AN: Yesterday I passed 150 visitors per day on this story. The thought is exhilarating. Thank you every body for reading this.

Touching on the Code.

Shepard got Joker to turn the Normandy around immediately and go back to the location where they had left the ship. She was so scared that it would be long gone by now, that the sight of it surprised her – still exactly where they left it. Shepard stared at the ship and then immediately instructed Joker to link up with it again.

"EDI," she said when she saw the AI come online. "Are there any life signs onboard?"

The AI took a moment to process this request. "Only one," she said finally. "Though the ship's emergency pods have been deployed."

"Why aren't we picking up their emergency beacons?" Joker queried.

"They are self repellent crafts," EDI said. "According to the schematics on board, they have been programmed to go to the nearest Blue Suns base in the area.
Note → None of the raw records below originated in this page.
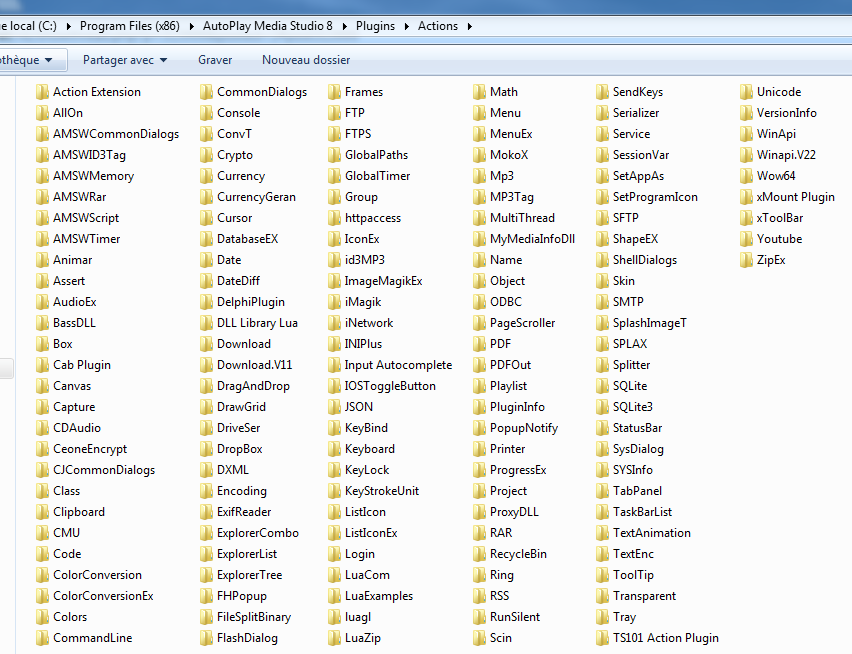Click the xMount Plugin folder label
Screen dimensions: 852x654
coord(795,197)
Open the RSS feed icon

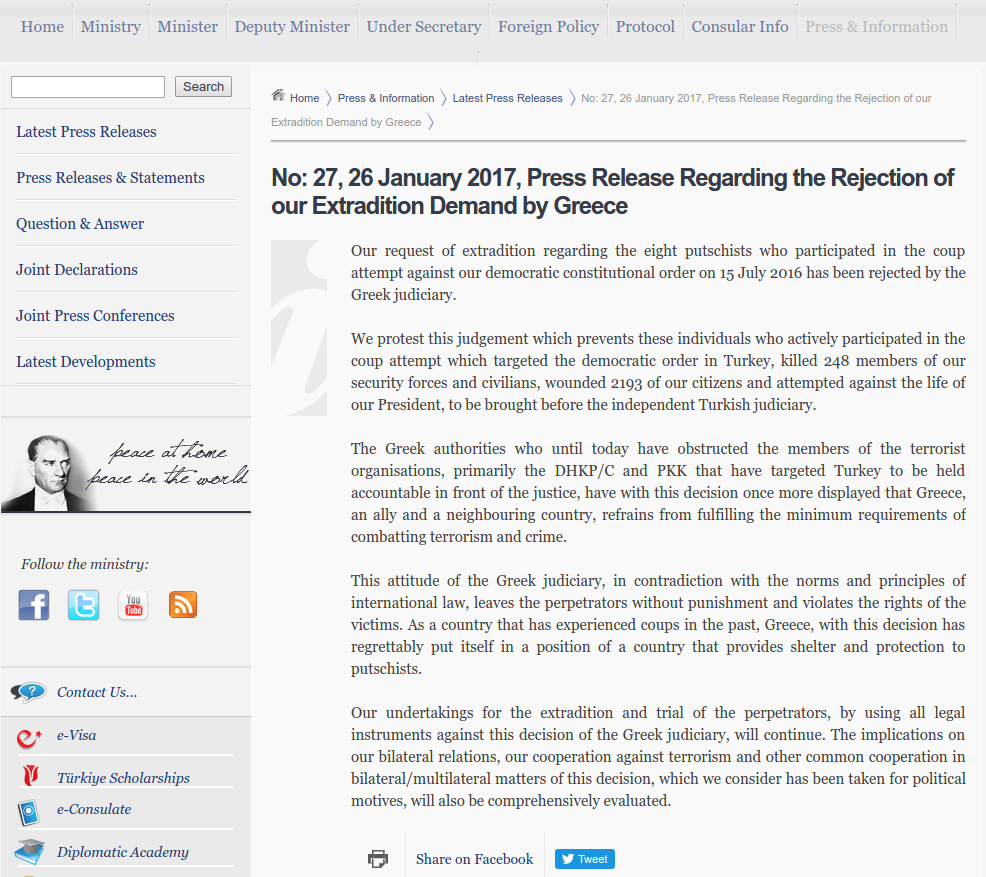(183, 605)
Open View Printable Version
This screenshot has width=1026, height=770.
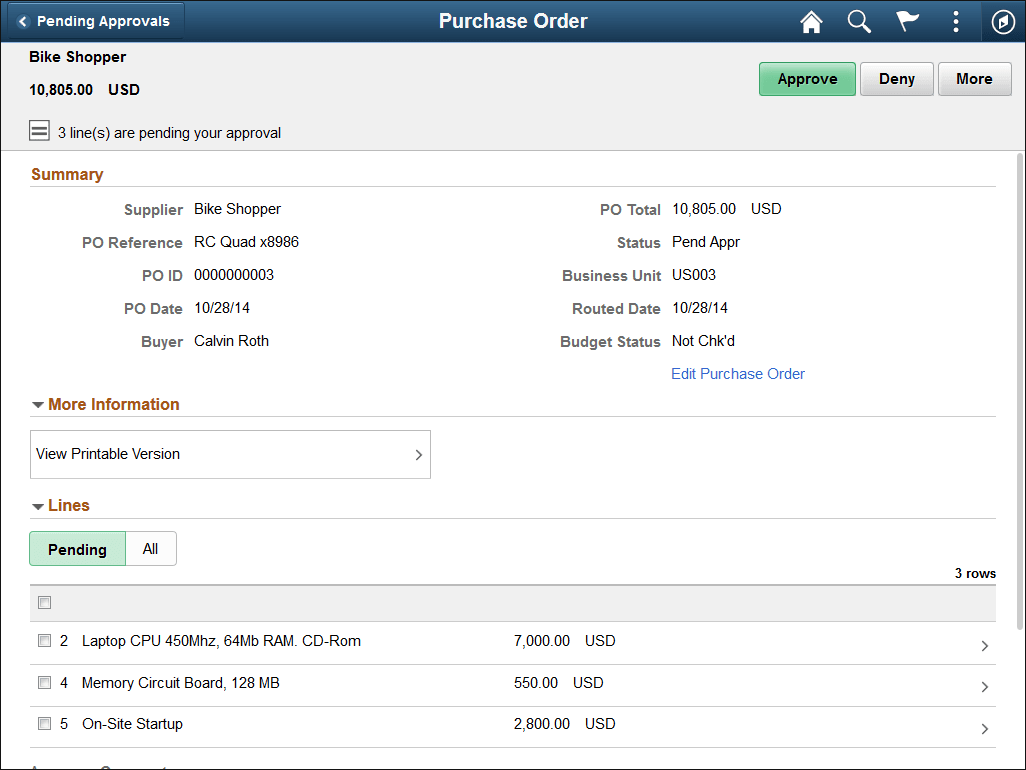click(230, 454)
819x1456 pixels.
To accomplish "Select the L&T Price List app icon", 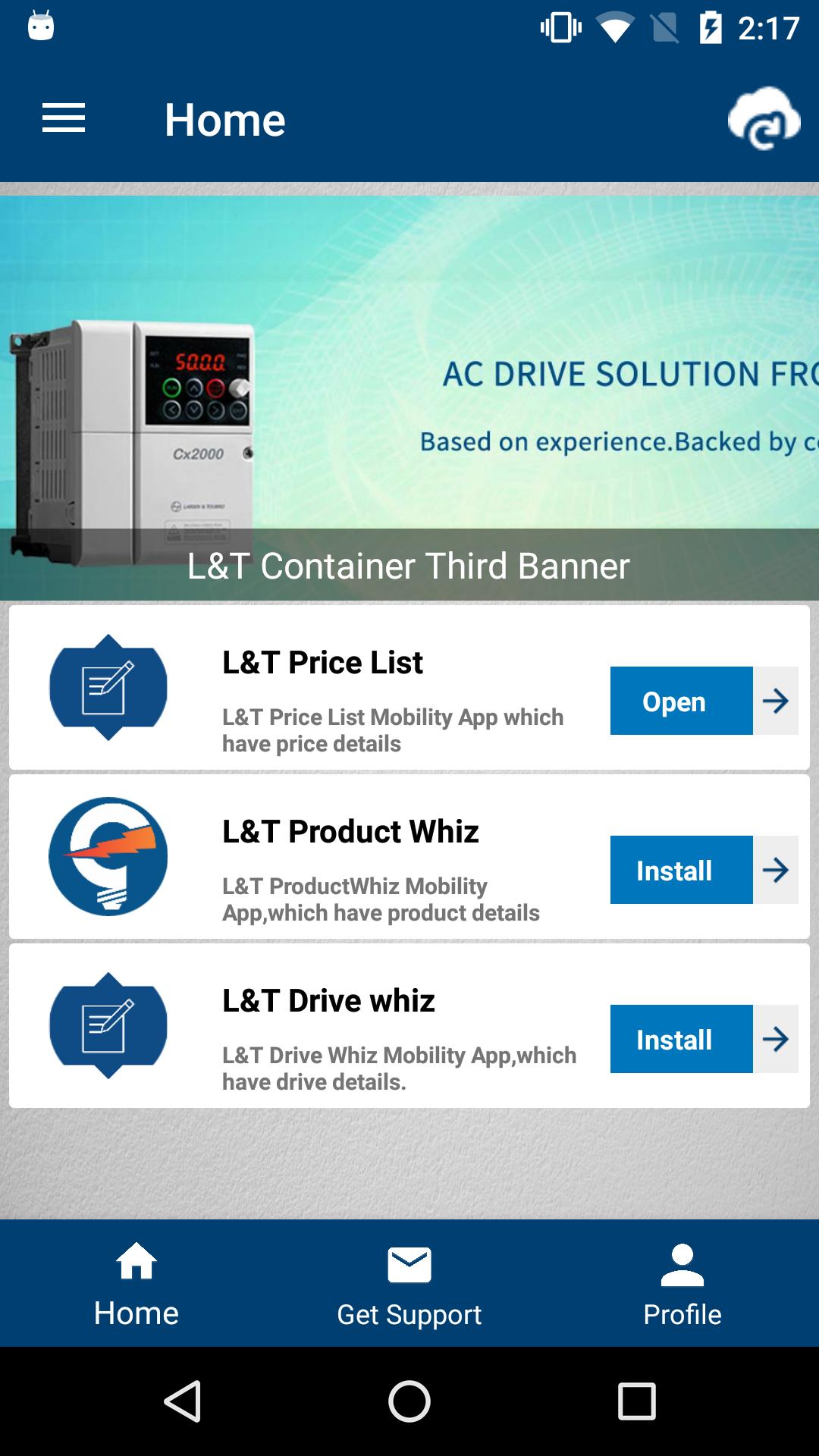I will point(108,687).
There are quite a few."

Shepard swallowed as she watched how Joker carefully manoeuvred the Normandy alongside the mercenary ship. EDI, who still had access to their controls, handled everything on the other side –preparing their airlock for boarding.

"Is there any way of telling whether the life sign is Samara?" She queried, her emotions a turmoil of anger and relief.

"I can't say Shepard," EDI said simply. "They are ready to be boarded."

The Commander let out a frustrated breath and went to the airlock immediately, pulling out her heavy pistol. "I will beat her like a red headed stepchild," she muttered. "Open it up Joker." When her pilot started to protest, suggesting that she should take someone with her, she gave him a frustrated look.

"I can handle one guard," she said. "And if it's Samara, I prefer to confront her alone. Now open it up Joker."

If EDI had a face, Joker would've shared a look with her as he opened up the airlock. When the Commander stepped inside, he turned to the AI. "If you're still hacked into the surveillance security," he said. "Make a recording..."


She had her back turned towards the door when she heard the slightest sound of someone stepping on a piece of paper. The person stopped moving immediately but Samara didn't bother turning around. She knew who it was.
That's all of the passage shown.